Spatchcock piri piri chicken
Serve this spicy chicken with corn on the cob and oven chips
SERVES
4
PEOPLE
PREP TIME
60
MINUTES
COOKING TIME
40
MINUTES
Ingredients
1 whole chicken approx. 1.6kg in weight
For the marinade:
4 cloves of garlic
Juice of one lemon
2 tsp flaky sea salt
For the Peri Peri sauce:
4 red chillies
1 red bell pepper
1 tsp flaky sea salt
1 clove garlic
Juice of ½ a lemon
50ml olive oil
½ tsp dried oregano
Small handful of fresh basil
2 tbsp honey
1 tsp smoked paprika
Method
First, make the marinade for your chicken. Grate the garlic and mix it with the lemon juice and salt. Put the spatchcock chicken in a roasting tray and pour over the marinade, rubbing it in all over the chicken. Set it aside and let it marinade for one hour before cooking.
While the chicken is marinading, make your sauce. If you like, you can make the sauce well in advance. It will easily keep in the fridge for a week or more.
Warm your oven to 190°C. Put the red pepper on a baking tray and roast until it is lightly charred, about thirty minutes.  I often char peppers over the wok burner on my gas hob, which is quicker, but the oven method may seem a bit safer if you prefer. When it is done, pop the whole roasted pepper into a bowl. Cover the bowl with some cling film and allow it to cool for thirty minutes.
While it is cooling, warm a heavy based frying pan over a high heat. Wash the chilli peppers and pop them into the dry pan. Turn them every few minutes until they are blistered and a little charred, then remove them from the heat.

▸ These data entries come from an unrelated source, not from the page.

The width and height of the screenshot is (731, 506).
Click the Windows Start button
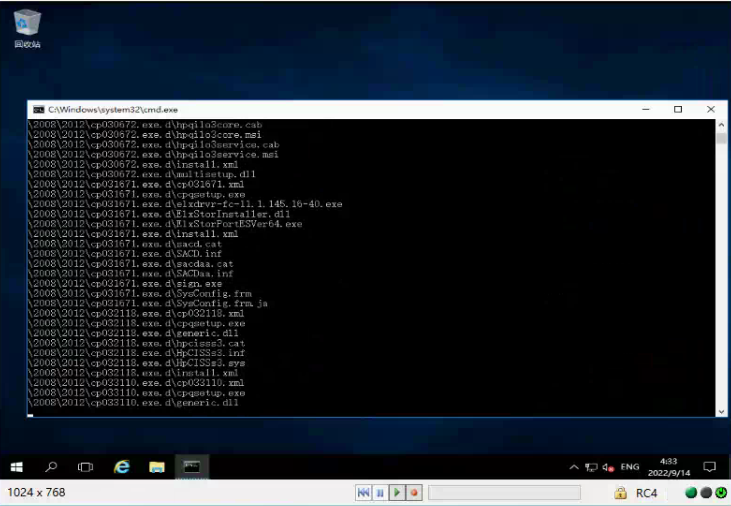click(17, 467)
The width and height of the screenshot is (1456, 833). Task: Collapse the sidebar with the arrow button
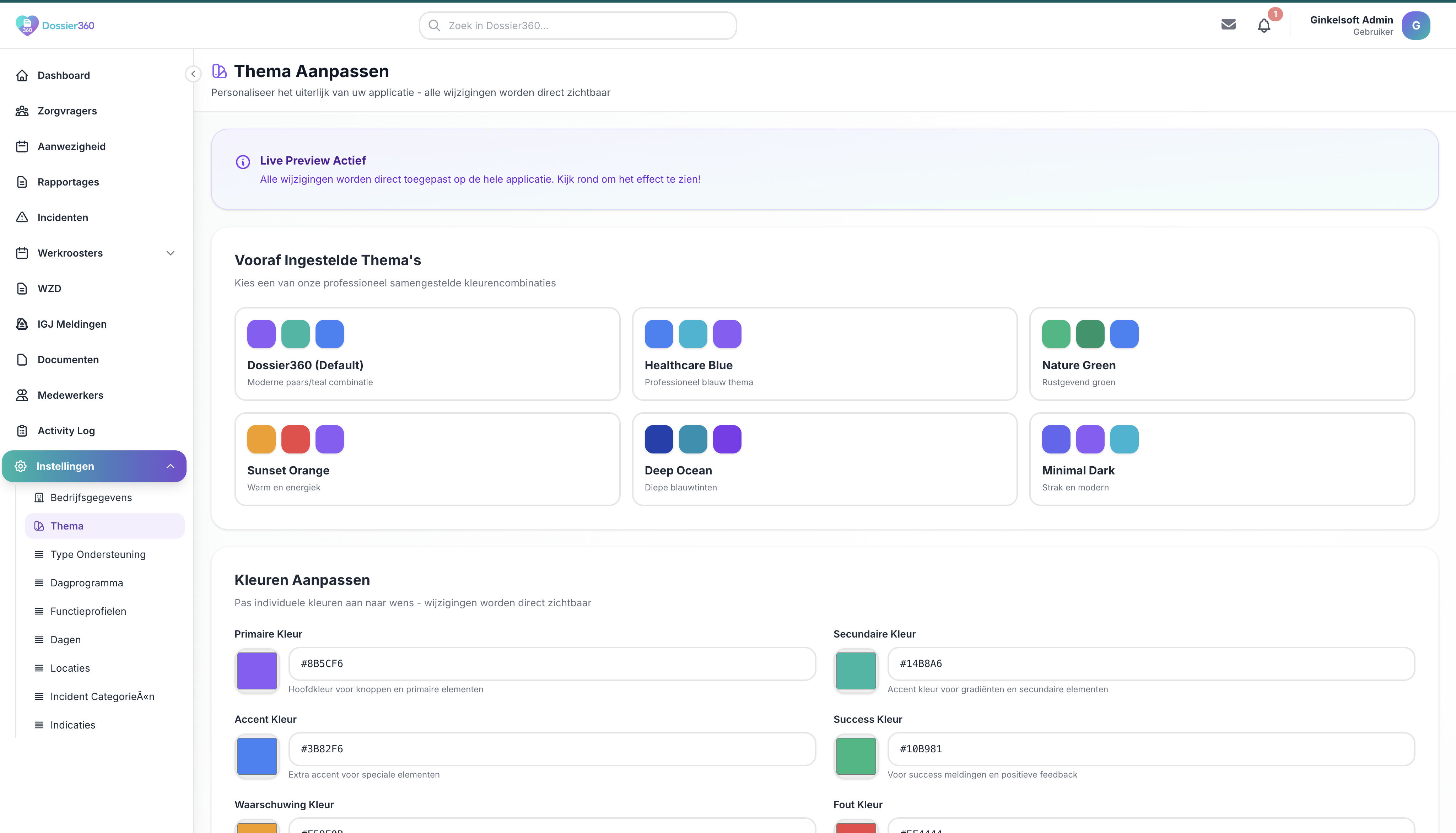[193, 74]
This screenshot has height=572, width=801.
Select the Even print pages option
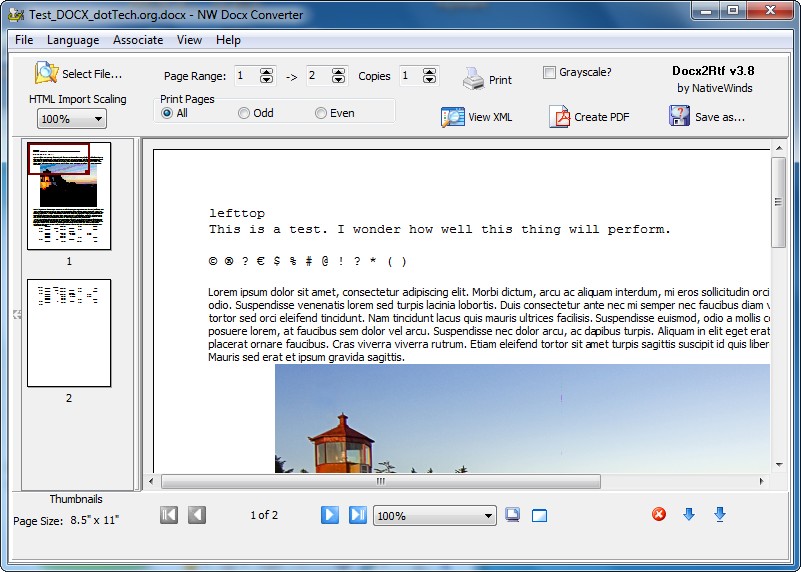321,114
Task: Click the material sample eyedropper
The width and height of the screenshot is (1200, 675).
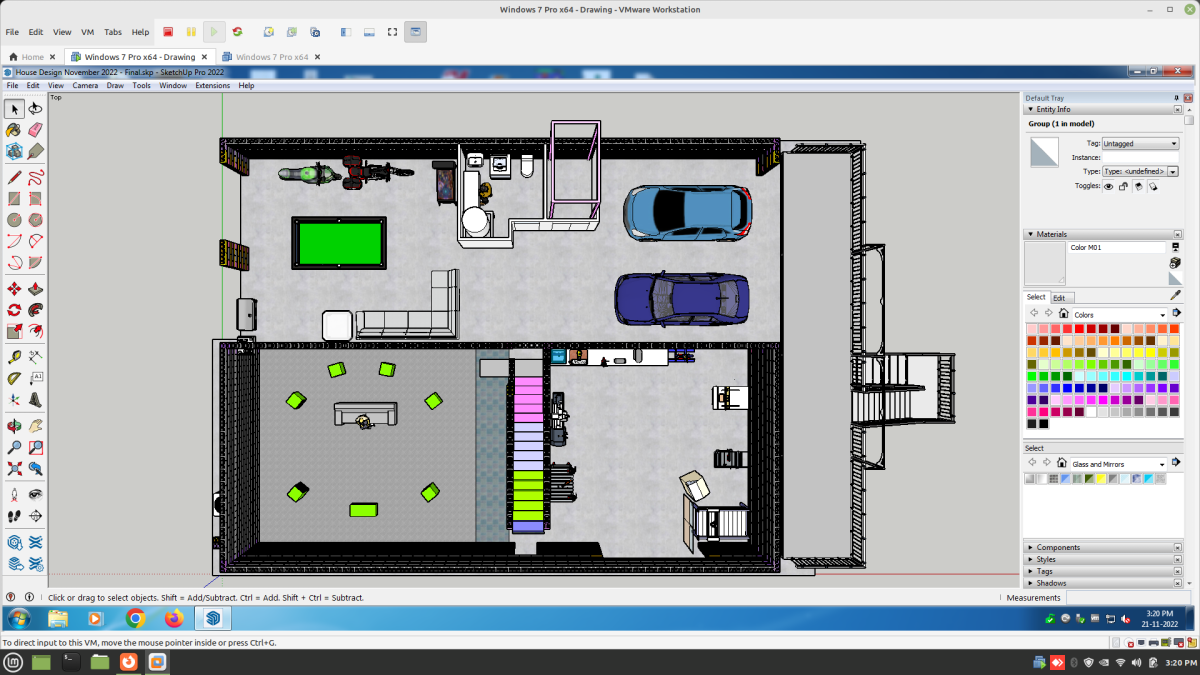Action: [x=1175, y=296]
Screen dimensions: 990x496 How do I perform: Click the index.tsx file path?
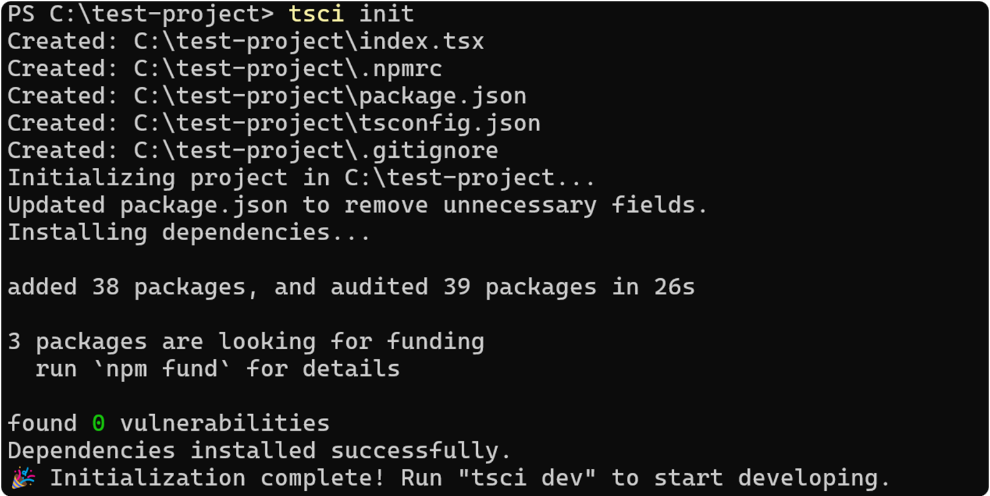point(309,42)
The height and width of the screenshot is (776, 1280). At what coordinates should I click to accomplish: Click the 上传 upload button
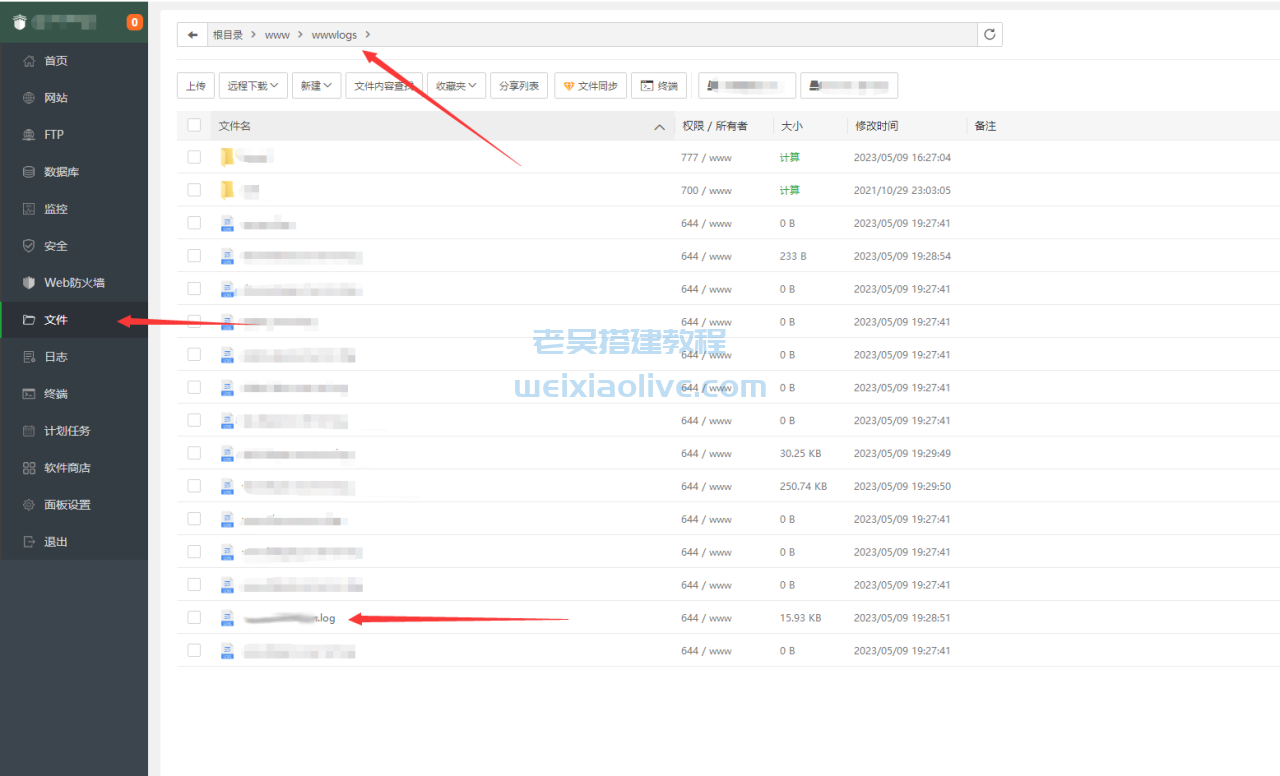click(x=195, y=86)
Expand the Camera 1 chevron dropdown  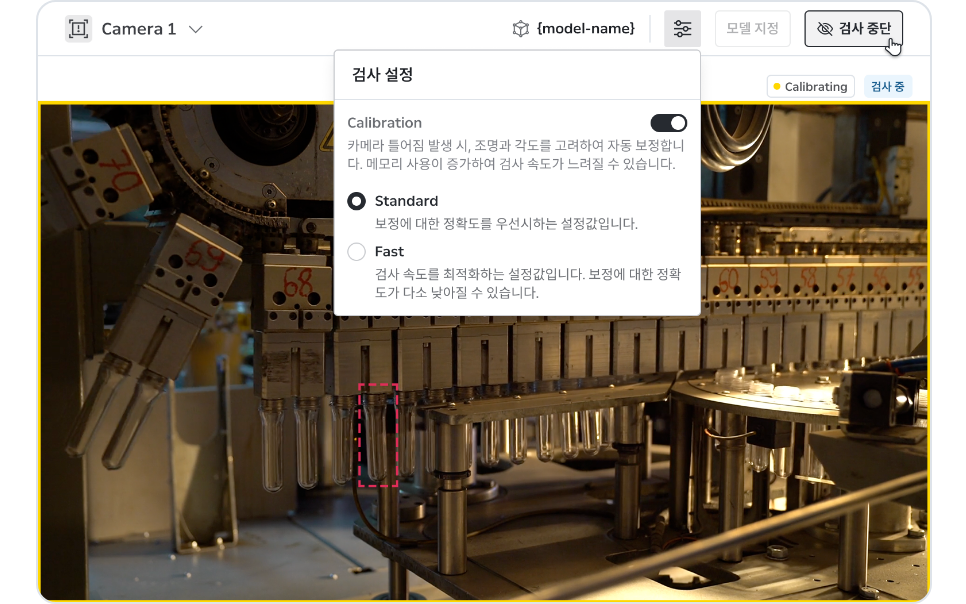[195, 29]
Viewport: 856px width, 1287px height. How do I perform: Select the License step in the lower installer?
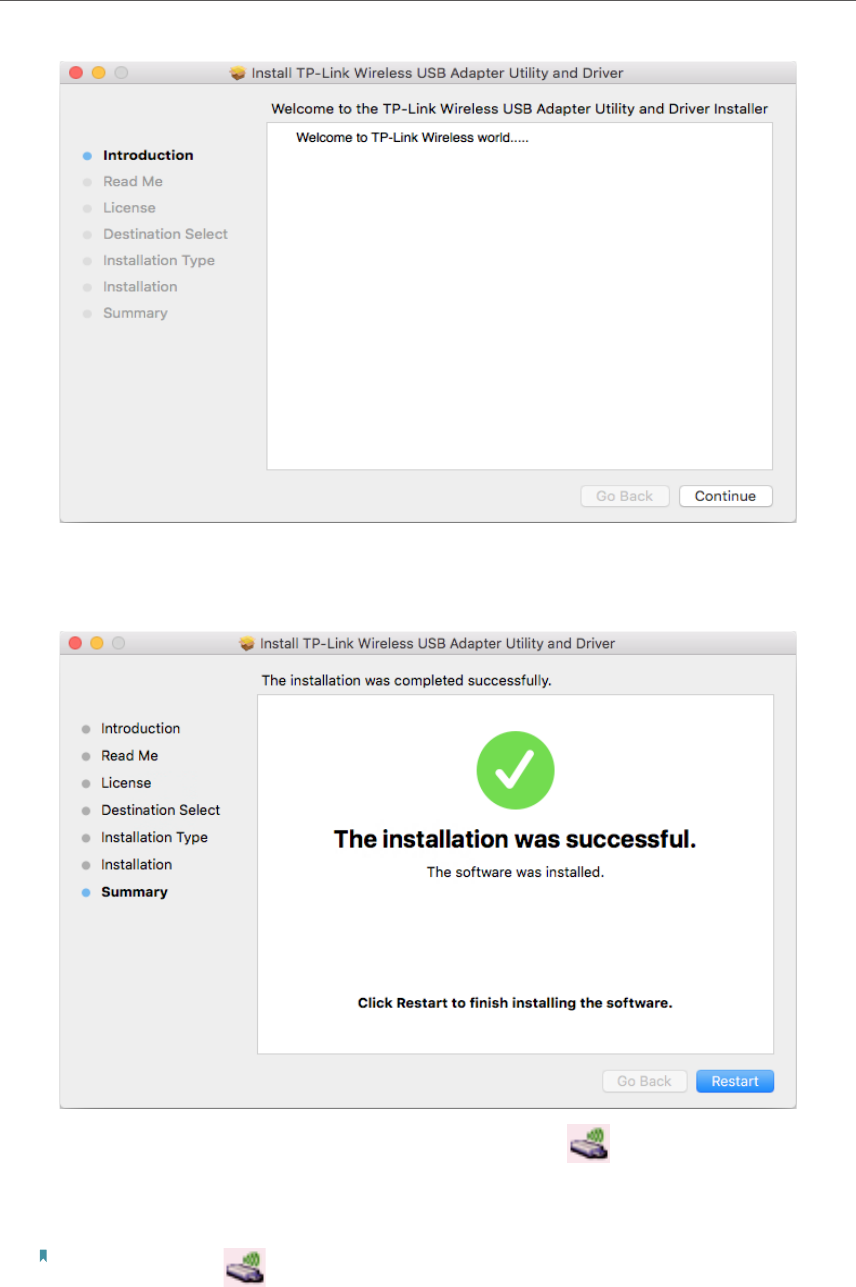pos(126,783)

Chop the chillies. I leave the seeds and stalks in the chillies for my sauce as I like it good and spicy but adjust to your own taste. Leave the seeds in just one or two if you wish or remove them. Bear in mind though that the sauce will not taste as hot once it is cooked and then served with the chicken, so expect the end dish to be milder than you might imagine. If you are a little hesitant about the level of spiciness, just remove all the seeds and stalks the first time you try this recipe, make your sauce, and then add some cayenne pepper to your sauce at the end if you would like extra heat. Â
Remove the stalks, seeds, and skin from the now cooled pepper. Roughly chop the garlic. Put the chopped chillies, the flesh from the roasted red pepper, the garlic and all the other ingredients for the sauce in a blender or food processor and blitz until smooth. Pour the sauce into a small saucepan and bring it to a simmer. Let is cook over a low heat for about ten minutes, then taste and add more seasoning if needed. If you have left out the chilli seeds and stalks and now realise you want a little more spiciness, add a little cayenne pepper to taste.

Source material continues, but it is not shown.